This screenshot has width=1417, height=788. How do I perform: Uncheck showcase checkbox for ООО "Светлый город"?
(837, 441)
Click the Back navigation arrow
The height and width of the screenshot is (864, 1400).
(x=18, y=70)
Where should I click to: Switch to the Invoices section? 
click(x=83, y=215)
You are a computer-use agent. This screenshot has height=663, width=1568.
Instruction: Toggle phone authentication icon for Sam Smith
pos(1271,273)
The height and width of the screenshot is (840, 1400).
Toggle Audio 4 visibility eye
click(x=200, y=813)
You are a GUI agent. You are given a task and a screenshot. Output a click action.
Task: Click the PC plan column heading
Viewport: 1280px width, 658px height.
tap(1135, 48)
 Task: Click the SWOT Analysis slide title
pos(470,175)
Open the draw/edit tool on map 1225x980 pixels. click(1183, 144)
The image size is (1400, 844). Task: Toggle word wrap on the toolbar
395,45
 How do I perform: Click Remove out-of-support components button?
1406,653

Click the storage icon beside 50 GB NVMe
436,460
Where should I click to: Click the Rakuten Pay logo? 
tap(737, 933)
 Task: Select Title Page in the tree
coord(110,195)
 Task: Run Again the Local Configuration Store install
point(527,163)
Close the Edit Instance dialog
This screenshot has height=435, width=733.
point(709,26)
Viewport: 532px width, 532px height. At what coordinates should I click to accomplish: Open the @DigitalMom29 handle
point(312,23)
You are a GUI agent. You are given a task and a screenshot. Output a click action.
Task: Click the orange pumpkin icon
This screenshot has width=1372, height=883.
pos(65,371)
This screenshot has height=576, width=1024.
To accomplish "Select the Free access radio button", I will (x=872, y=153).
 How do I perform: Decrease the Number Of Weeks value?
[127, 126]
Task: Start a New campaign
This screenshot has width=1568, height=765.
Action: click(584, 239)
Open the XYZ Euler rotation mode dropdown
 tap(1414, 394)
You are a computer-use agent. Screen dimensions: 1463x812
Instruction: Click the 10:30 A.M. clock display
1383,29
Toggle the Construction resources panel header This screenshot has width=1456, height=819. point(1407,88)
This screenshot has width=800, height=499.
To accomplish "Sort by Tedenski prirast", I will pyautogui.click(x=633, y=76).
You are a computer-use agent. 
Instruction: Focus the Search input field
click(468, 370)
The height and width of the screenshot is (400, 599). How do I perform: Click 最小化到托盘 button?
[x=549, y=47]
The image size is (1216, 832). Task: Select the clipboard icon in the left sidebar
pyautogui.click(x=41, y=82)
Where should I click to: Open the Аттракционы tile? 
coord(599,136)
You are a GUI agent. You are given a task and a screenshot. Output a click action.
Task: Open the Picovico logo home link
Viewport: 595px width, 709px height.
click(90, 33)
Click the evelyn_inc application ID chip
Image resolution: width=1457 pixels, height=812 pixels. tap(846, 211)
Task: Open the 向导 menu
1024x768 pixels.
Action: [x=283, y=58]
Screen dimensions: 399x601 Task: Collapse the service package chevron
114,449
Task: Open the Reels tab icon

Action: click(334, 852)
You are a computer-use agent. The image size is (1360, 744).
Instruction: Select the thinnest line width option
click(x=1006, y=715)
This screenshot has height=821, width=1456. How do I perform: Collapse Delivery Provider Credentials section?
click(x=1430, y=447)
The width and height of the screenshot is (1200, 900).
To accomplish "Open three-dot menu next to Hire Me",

== == ==

[AIM] Could you rewrite every line of the rows above as a numbered list, dropping any blank lines?

[PROBLEM SOLUTION]
1. This screenshot has width=1417, height=788. How do I perform: Uncheck showcase checkbox for ООО "Светлый город"?
2. (837, 441)
3. Click the Back navigation arrow
4. The height and width of the screenshot is (864, 1400).
5. (x=18, y=70)
6. Where should I click to: Switch to the Invoices section? 
7. click(x=83, y=215)
8. You are a computer-use agent. This screenshot has height=663, width=1568.
9. Instruction: Toggle phone authentication icon for Sam Smith
10. pos(1271,273)
11. The height and width of the screenshot is (840, 1400).
12. Toggle Audio 4 visibility eye
13. click(x=200, y=813)
14. You are a GUI agent. You are given a task and a screenshot. Output a click action.
15. Task: Click the PC plan column heading
16. Viewport: 1280px width, 658px height.
17. tap(1135, 48)
18.  Task: Click the SWOT Analysis slide title
19. pos(470,175)
20. Open the draw/edit tool on map 1225x980 pixels. click(1183, 144)
21. The image size is (1400, 844). Task: Toggle word wrap on the toolbar
22. 395,45
23.  How do I perform: Click Remove out-of-support components button?
24. 1406,653
25. Click the storage icon beside 50 GB NVMe
26. 436,460
27. Where should I click to: Click the Rakuten Pay logo? 
28. tap(737, 933)
29.  Task: Select Title Page in the tree
30. coord(110,195)
31.  Task: Run Again the Local Configuration Store install
32. point(527,163)
33. Close the Edit Instance dialog
34. This screenshot has height=435, width=733.
35. point(709,26)
36. Viewport: 532px width, 532px height. At what coordinates should I click to accomplish: Open the @DigitalMom29 handle
37. point(312,23)
38. You are a GUI agent. You are given a task and a screenshot. Output a click action.
39. Task: Click the orange pumpkin icon
40. This screenshot has width=1372, height=883.
41. pos(65,371)
42. This screenshot has height=576, width=1024.
43. To accomplish "Select the Free access radio button", I will (x=872, y=153).
44.  How do I perform: Decrease the Number Of Weeks value?
45. [127, 126]
46. Task: Start a New campaign
47. This screenshot has width=1568, height=765.
48. Action: click(584, 239)
49. Open the XYZ Euler rotation mode dropdown
50.  tap(1414, 394)
51. You are a computer-use agent. Screen dimensions: 1463x812
52. Instruction: Click the 10:30 A.M. clock display
53. 1383,29
54. Toggle the Construction resources panel header This screenshot has width=1456, height=819. point(1407,88)
55. This screenshot has width=800, height=499.
56. To accomplish "Sort by Tedenski prirast", I will pyautogui.click(x=633, y=76).
57. You are a computer-use agent. 
58. Instruction: Focus the Search input field
59. click(468, 370)
60. The height and width of the screenshot is (400, 599). How do I perform: Click 最小化到托盘 button?
61. [x=549, y=47]
62. The image size is (1216, 832). Task: Select the clipboard icon in the left sidebar
63. pyautogui.click(x=41, y=82)
64. Where should I click to: Open the Аттракционы tile? 
65. coord(599,136)
66. You are a GUI agent. You are given a task and a screenshot. Output a click action.
67. Task: Open the Picovico logo home link
68. Viewport: 595px width, 709px height.
69. click(90, 33)
70. Click the evelyn_inc application ID chip
71. Image resolution: width=1457 pixels, height=812 pixels. tap(846, 211)
72. Task: Open the 向导 menu
73. 1024x768 pixels.
74. Action: [x=283, y=58]
75. Screen dimensions: 399x601 Task: Collapse the service package chevron
76. 114,449
77. Task: Open the Reels tab icon
78. Action: click(334, 852)
79. You are a computer-use agent. The image size is (1360, 744).
80. Instruction: Select the thinnest line width option
81. click(x=1006, y=715)
82. This screenshot has height=821, width=1456. How do I perform: Collapse Delivery Provider Credentials section?
83. click(x=1430, y=447)
84. The width and height of the screenshot is (1200, 900).
85. To accomplish "Open three-dot menu next to Hire Me",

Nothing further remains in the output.